这个追踪图谱不仅仅是日志的替代品。它为我们提供了每个阶段的精确耗时,清晰地显示了服务间的依赖关系。如果Celery任务失败,异常信息会直接附加在对应的Span上。如果消息在队列中延迟过高,我们也能从publish
Span结束到heavy.computation
Span开始之间的时间差看出来。
方案的局限性与未来迭代
这套体系解决了跨异构系统追踪的核心问题,但它并非银弹。在生产环境中,仍有几个方面需要考虑:
采样策略: 目前我们可能记录了100%的追踪。在高流量系统中,这会带来巨大的存储和性能开销。需要配置合理的采样策略,例如基于速率的采样或更复杂的尾部采样(tail-based sampling),以确保在捕获关键信息和控制成本之间取得平衡。
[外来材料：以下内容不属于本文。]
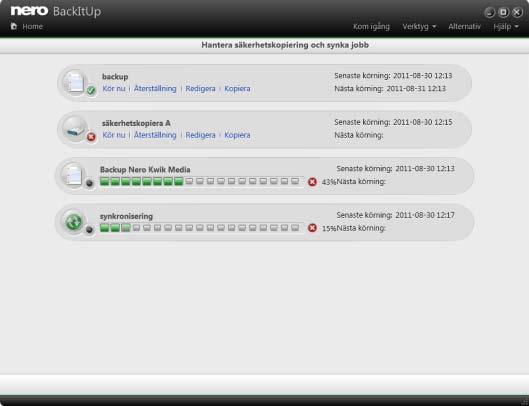Click the backup job document icon
The image size is (529, 406).
75,82
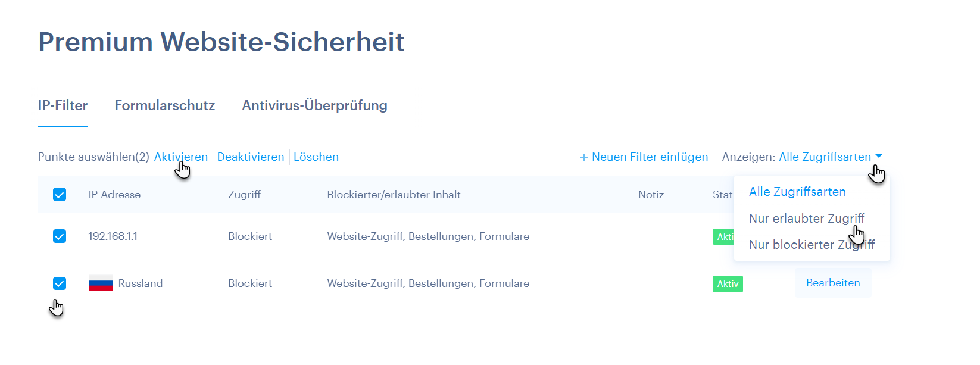Select the IP-Filter tab
Viewport: 980px width, 365px height.
[63, 105]
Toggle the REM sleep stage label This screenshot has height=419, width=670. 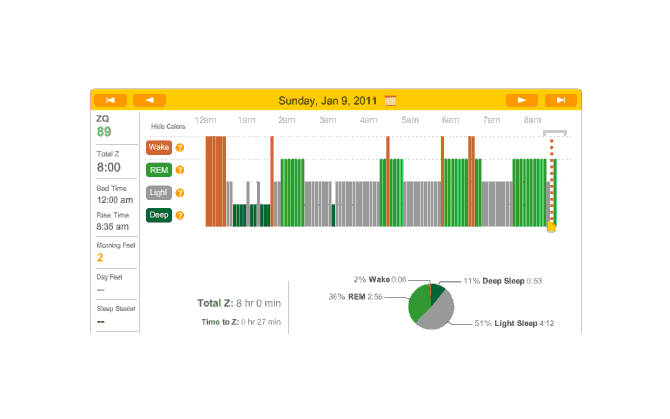pos(158,170)
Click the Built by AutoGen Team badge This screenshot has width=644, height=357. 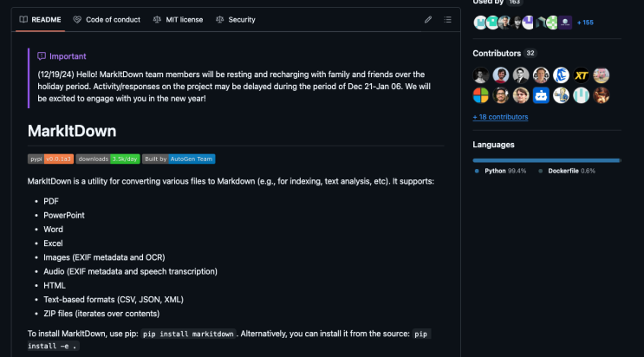click(179, 159)
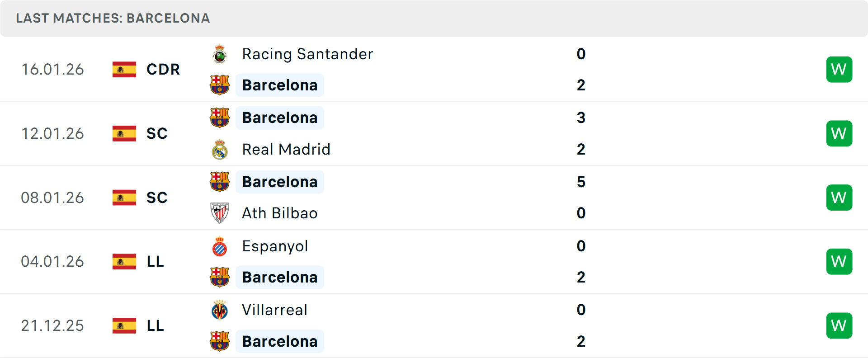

上下文传播的健壮性: 虽然W3C Trace Context是标准,但并非所有中间件或库都原生支持。在更复杂的系统中,比如跨越多个消息队列、RPC框架或数据库时,可能需要为某些组件编写自定义的传播器(propagator)。
日志与追踪的关联: 单有追踪还不够,将Trace ID自动注入到所有结构化日志中至关重要。这样,当在Jaeger中发现一个有问题的Span时,可以立即用其Trace ID去日志系统中(如ELK Stack或Loki)检索该请求链路上的所有详细日志,实现从宏观到微观的快速下钻。
业务指标集成: 除了技术层面的追踪,将关键业务事件(如“用户下单”、“报告生成成功”)作为Span Events附加到追踪链路上,可以为业务分析和故障排查提供更丰富的上下文。